Enacting a windfall profits tax would just be the latest assault on American energy producers from each end of Pennsylvania Avenue. At the White House, President Biden canceled the Keystone XL Pipeline, suspended oil and gas leases in Alaska, delayed the issuance of new leases, nominated anti-fossil fuel officials, and may be in the process of raising drilling rates. Down the street in Congress, they’ve advanced legislation to soak drillers with higher taxes, new fees, and even more restrictions on producing energy. No doubt, this blatant hostility towards domestic energy producers increases costs on businesses, and by extension, raises prices that consumers pay. 

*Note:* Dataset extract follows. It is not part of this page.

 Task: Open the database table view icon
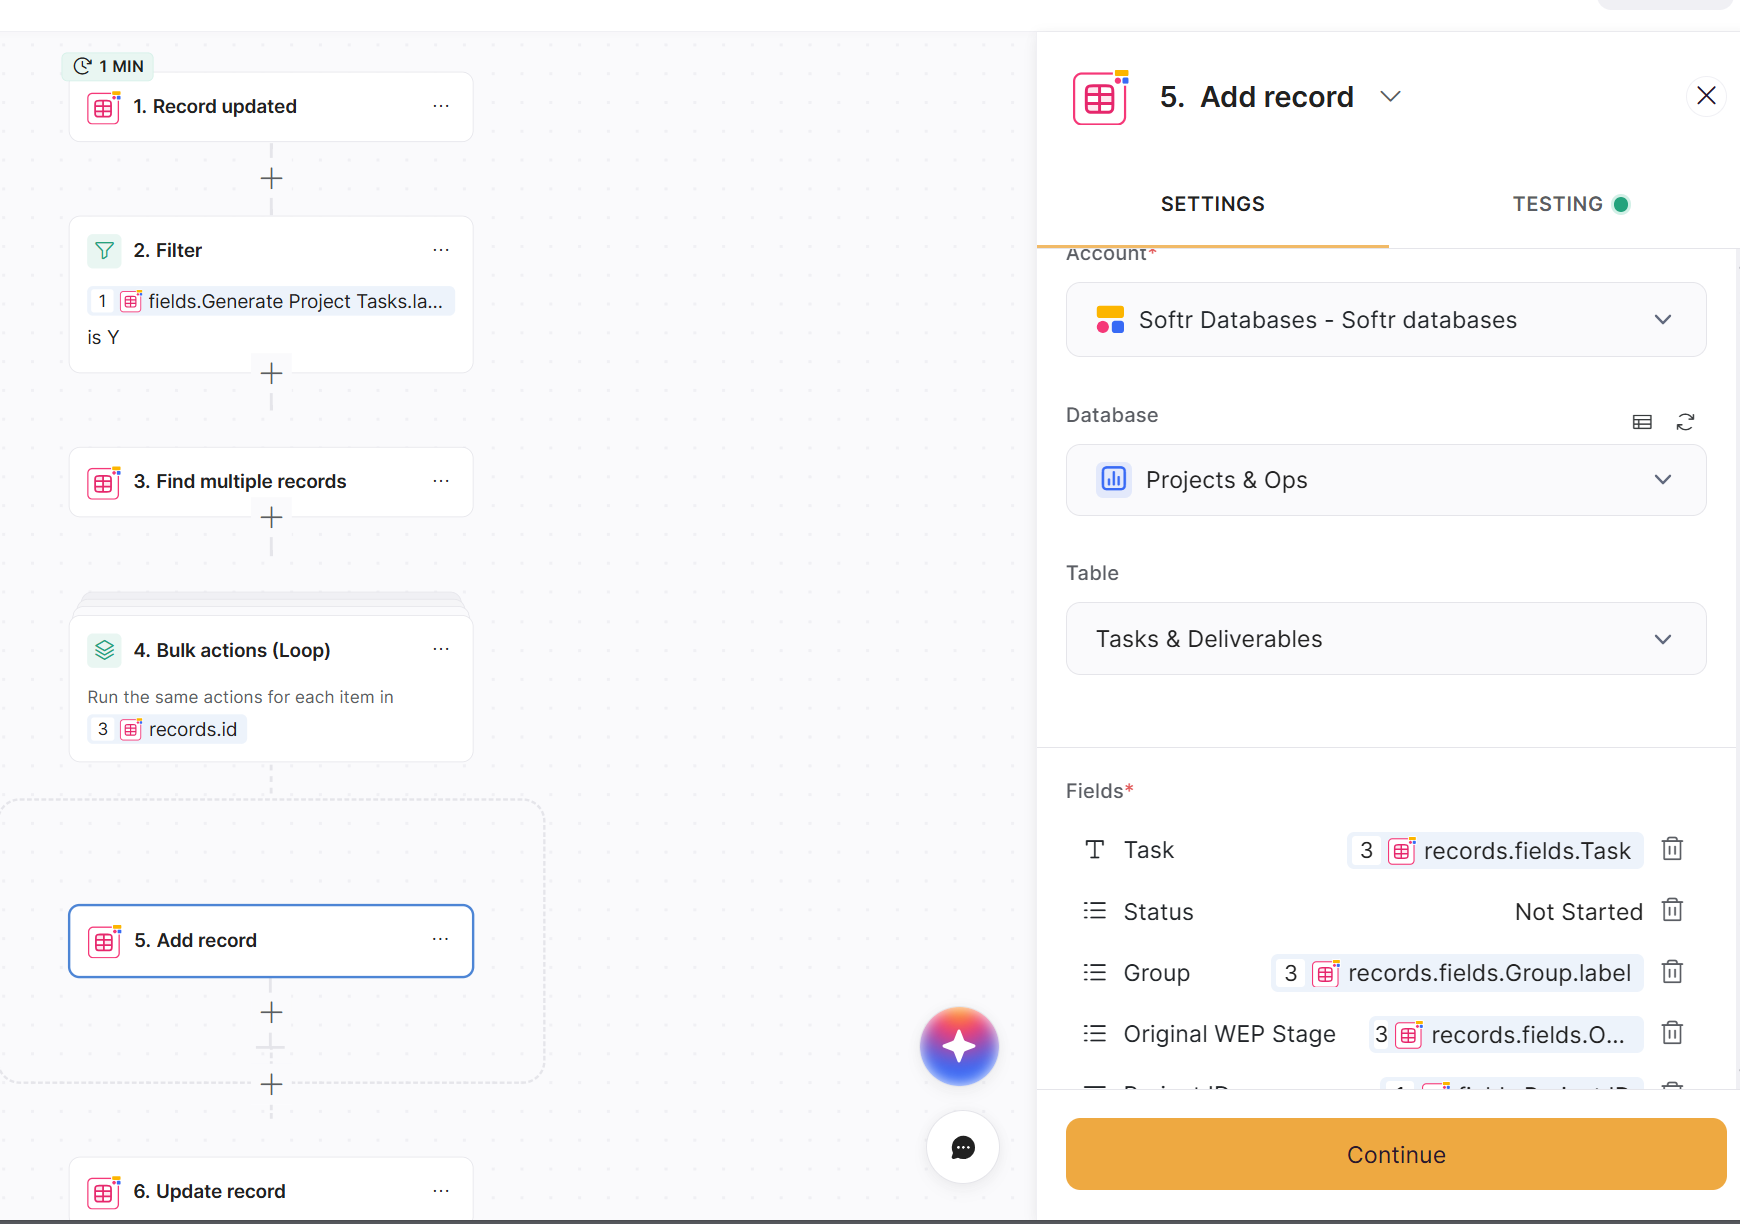[1642, 422]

The best way to help consumers is to encourage more competition and allow companies to build greater production capacity. Instead of using the power of the federal government to single out unfavored energy types, lawmakers should employ an “all of the above'' strategy. Letting the market choose which types of energy to use is the fairest and most effective way to lower prices and protect jobs. The issue of energy prices is a pressing one, but raising tax burdens on energy producers that would ultimately reduce the supply of energy through a windfall profits tax is an unserious solution to a serious problem. A windfall profits tax is a tried-and-failed policy that deserves to be put in the shredder.